(AVAILABLE DATA)

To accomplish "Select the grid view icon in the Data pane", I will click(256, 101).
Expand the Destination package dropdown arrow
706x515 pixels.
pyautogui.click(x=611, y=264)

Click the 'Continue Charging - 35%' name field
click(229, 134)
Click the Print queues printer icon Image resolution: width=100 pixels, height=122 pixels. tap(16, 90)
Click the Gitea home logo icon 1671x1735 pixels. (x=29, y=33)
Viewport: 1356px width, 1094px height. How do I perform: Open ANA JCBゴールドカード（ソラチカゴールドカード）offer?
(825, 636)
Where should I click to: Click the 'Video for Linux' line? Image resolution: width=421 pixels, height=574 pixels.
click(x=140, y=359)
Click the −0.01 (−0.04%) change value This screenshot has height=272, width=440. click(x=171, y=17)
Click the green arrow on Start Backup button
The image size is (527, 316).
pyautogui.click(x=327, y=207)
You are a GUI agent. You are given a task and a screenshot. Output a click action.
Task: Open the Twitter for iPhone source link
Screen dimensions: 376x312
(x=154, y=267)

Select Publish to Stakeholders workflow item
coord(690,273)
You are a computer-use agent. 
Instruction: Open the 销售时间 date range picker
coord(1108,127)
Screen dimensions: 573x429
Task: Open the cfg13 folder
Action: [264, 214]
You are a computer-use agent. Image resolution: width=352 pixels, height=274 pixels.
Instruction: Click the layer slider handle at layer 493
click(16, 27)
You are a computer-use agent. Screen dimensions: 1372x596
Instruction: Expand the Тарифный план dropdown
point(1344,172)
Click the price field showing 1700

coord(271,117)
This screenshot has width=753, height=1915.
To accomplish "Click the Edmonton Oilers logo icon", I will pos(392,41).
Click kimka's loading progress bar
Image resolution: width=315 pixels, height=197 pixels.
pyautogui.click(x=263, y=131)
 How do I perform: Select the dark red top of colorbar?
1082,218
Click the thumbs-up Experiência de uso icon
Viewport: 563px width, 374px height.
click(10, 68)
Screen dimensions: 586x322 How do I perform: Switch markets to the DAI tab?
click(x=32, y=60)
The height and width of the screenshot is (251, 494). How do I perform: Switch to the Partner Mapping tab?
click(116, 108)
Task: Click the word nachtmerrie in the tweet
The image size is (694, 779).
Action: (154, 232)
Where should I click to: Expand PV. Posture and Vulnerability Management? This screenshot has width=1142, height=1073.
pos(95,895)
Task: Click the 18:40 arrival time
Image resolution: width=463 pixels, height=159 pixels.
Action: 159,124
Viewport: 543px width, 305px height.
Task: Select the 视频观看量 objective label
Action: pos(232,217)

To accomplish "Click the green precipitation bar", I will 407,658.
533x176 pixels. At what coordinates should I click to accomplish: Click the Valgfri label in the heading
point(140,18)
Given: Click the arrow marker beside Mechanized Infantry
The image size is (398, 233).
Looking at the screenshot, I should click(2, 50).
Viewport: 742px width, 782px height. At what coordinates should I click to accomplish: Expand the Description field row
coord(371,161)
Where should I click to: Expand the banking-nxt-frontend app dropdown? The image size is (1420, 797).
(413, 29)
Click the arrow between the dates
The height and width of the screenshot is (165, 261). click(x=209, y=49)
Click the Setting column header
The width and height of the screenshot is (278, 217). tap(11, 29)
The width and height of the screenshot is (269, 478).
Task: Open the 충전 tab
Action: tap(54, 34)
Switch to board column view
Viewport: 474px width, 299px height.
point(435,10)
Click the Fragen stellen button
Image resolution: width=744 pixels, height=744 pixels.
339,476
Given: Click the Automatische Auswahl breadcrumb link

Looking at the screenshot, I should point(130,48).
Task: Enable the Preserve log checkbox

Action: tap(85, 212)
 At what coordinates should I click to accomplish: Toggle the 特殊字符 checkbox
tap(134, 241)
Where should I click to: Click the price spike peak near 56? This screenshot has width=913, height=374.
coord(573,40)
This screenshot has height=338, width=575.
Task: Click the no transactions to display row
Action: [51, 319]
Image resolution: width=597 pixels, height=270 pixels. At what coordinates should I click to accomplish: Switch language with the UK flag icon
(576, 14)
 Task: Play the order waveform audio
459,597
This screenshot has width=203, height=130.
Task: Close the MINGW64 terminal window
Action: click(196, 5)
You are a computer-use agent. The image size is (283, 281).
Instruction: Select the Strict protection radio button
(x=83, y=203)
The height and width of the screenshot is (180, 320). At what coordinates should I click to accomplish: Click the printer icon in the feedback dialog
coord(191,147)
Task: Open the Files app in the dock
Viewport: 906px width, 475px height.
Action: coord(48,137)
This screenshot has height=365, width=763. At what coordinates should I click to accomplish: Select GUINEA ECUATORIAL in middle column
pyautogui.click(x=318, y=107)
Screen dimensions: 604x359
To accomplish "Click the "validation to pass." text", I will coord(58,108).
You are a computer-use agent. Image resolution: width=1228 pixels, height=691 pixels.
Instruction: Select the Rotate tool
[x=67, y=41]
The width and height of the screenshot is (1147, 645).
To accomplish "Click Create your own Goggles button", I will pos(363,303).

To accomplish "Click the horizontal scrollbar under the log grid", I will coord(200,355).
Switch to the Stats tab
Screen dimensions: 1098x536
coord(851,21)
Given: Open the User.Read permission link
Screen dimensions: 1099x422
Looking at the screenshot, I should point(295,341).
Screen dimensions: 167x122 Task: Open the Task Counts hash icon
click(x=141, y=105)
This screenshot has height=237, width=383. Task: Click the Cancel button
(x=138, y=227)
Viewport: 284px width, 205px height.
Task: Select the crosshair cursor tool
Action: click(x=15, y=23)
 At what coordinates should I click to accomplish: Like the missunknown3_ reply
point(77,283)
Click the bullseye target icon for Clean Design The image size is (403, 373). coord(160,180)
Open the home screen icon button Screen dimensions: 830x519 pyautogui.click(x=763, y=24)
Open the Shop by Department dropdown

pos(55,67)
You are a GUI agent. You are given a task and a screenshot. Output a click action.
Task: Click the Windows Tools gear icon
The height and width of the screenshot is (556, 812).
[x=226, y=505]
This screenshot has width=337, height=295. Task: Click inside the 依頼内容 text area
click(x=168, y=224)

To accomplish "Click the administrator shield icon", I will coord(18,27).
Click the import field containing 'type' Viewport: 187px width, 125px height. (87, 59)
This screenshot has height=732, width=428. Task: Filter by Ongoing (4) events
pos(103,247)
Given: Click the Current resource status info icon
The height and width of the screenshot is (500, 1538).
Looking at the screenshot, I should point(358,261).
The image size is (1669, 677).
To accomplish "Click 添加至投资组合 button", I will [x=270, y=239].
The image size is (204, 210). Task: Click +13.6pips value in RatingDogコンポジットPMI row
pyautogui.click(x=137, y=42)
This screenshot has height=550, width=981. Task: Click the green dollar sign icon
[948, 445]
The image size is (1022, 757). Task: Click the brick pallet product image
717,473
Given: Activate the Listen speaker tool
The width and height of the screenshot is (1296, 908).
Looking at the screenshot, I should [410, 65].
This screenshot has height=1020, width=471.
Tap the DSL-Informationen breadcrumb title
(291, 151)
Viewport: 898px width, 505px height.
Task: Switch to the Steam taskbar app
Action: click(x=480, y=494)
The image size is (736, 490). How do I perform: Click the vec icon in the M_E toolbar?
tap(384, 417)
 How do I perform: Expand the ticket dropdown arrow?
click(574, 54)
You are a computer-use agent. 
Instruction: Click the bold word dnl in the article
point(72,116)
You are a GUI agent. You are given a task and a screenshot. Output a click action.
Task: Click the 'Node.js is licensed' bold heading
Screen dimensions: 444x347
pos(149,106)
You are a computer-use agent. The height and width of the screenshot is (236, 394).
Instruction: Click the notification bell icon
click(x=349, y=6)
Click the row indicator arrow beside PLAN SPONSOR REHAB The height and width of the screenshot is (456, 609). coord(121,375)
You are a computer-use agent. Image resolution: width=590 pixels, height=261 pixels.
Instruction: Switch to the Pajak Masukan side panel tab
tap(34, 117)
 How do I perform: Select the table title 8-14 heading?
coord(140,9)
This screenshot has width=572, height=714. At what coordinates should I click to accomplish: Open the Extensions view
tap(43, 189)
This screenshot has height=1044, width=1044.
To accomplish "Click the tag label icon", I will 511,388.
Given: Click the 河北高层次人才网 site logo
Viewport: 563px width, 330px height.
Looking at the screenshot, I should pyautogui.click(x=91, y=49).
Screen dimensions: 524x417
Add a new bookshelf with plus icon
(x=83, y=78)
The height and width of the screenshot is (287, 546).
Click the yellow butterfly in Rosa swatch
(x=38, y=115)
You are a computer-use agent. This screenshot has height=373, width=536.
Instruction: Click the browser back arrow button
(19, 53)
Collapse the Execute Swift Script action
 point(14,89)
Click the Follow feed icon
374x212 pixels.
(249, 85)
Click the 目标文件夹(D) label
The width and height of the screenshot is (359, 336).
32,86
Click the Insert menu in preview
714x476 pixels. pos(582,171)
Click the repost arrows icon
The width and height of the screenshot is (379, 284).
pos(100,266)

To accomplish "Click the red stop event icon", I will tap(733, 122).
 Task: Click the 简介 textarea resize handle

(End AVAILABLE DATA)

THE TASK: Filter the records above for lines containing the word "grid", and copy those lines.

TASK RESULT:
To accomplish "Select the grid view icon in the Data pane", I will click(256, 101).
To accomplish "Click the horizontal scrollbar under the log grid", I will coord(200,355).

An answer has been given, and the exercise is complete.